--- start of DATASET CONTENT ---

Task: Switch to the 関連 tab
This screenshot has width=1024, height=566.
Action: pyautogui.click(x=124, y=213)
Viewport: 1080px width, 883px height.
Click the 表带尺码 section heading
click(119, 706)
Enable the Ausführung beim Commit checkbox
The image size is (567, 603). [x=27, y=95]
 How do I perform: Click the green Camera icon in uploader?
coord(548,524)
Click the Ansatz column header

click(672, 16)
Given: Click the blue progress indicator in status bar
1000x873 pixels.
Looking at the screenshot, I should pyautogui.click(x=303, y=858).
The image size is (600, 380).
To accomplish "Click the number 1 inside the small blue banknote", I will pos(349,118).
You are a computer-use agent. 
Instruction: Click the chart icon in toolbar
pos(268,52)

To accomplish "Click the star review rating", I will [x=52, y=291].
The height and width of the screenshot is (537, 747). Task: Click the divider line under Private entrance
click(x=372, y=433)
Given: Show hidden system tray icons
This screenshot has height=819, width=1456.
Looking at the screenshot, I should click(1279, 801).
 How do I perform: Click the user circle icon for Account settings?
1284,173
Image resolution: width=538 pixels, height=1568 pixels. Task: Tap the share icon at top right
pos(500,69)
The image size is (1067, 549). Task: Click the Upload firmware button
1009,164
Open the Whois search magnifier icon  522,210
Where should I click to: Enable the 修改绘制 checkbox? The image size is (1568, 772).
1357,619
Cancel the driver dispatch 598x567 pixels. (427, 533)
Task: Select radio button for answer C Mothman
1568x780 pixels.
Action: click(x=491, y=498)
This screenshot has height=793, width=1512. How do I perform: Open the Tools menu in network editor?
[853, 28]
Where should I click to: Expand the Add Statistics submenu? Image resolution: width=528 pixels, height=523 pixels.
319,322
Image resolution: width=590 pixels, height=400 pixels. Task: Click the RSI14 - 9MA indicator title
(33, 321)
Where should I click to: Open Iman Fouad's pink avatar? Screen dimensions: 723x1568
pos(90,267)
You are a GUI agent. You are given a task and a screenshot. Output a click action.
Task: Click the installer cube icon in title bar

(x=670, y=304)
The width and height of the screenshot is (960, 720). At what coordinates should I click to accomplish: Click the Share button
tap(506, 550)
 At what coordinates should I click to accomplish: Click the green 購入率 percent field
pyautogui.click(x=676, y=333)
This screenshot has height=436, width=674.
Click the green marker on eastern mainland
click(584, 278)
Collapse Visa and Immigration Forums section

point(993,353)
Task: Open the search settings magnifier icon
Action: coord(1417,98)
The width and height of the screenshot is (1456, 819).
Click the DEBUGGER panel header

--- end of DATASET CONTENT ---

### [JOB]
Reproduce all of the records above word for word, keeping every line unchanged.

### [CORRECT RESPONSE]
Task: Switch to the 関連 tab
This screenshot has width=1024, height=566.
Action: pyautogui.click(x=124, y=213)
Viewport: 1080px width, 883px height.
Click the 表带尺码 section heading
click(119, 706)
Enable the Ausführung beim Commit checkbox
The image size is (567, 603). [x=27, y=95]
 How do I perform: Click the green Camera icon in uploader?
coord(548,524)
Click the Ansatz column header

click(672, 16)
Given: Click the blue progress indicator in status bar
1000x873 pixels.
Looking at the screenshot, I should pyautogui.click(x=303, y=858).
The image size is (600, 380).
To accomplish "Click the number 1 inside the small blue banknote", I will pos(349,118).
You are a computer-use agent. 
Instruction: Click the chart icon in toolbar
pos(268,52)

To accomplish "Click the star review rating", I will [x=52, y=291].
The height and width of the screenshot is (537, 747). Task: Click the divider line under Private entrance
click(x=372, y=433)
Given: Show hidden system tray icons
This screenshot has height=819, width=1456.
Looking at the screenshot, I should click(1279, 801).
 How do I perform: Click the user circle icon for Account settings?
1284,173
Image resolution: width=538 pixels, height=1568 pixels. Task: Tap the share icon at top right
pos(500,69)
The image size is (1067, 549). Task: Click the Upload firmware button
1009,164
Open the Whois search magnifier icon  522,210
Where should I click to: Enable the 修改绘制 checkbox? The image size is (1568, 772).
1357,619
Cancel the driver dispatch 598x567 pixels. (427, 533)
Task: Select radio button for answer C Mothman
1568x780 pixels.
Action: click(x=491, y=498)
This screenshot has height=793, width=1512. How do I perform: Open the Tools menu in network editor?
[853, 28]
Where should I click to: Expand the Add Statistics submenu? Image resolution: width=528 pixels, height=523 pixels.
319,322
Image resolution: width=590 pixels, height=400 pixels. Task: Click the RSI14 - 9MA indicator title
(33, 321)
Where should I click to: Open Iman Fouad's pink avatar? Screen dimensions: 723x1568
pos(90,267)
You are a GUI agent. You are given a task and a screenshot. Output a click action.
Task: Click the installer cube icon in title bar

(x=670, y=304)
The width and height of the screenshot is (960, 720). At what coordinates should I click to accomplish: Click the Share button
tap(506, 550)
 At what coordinates should I click to accomplish: Click the green 購入率 percent field
pyautogui.click(x=676, y=333)
This screenshot has height=436, width=674.
Click the green marker on eastern mainland
click(584, 278)
Collapse Visa and Immigration Forums section

point(993,353)
Task: Open the search settings magnifier icon
Action: coord(1417,98)
The width and height of the screenshot is (1456, 819).
Click the DEBUGGER panel header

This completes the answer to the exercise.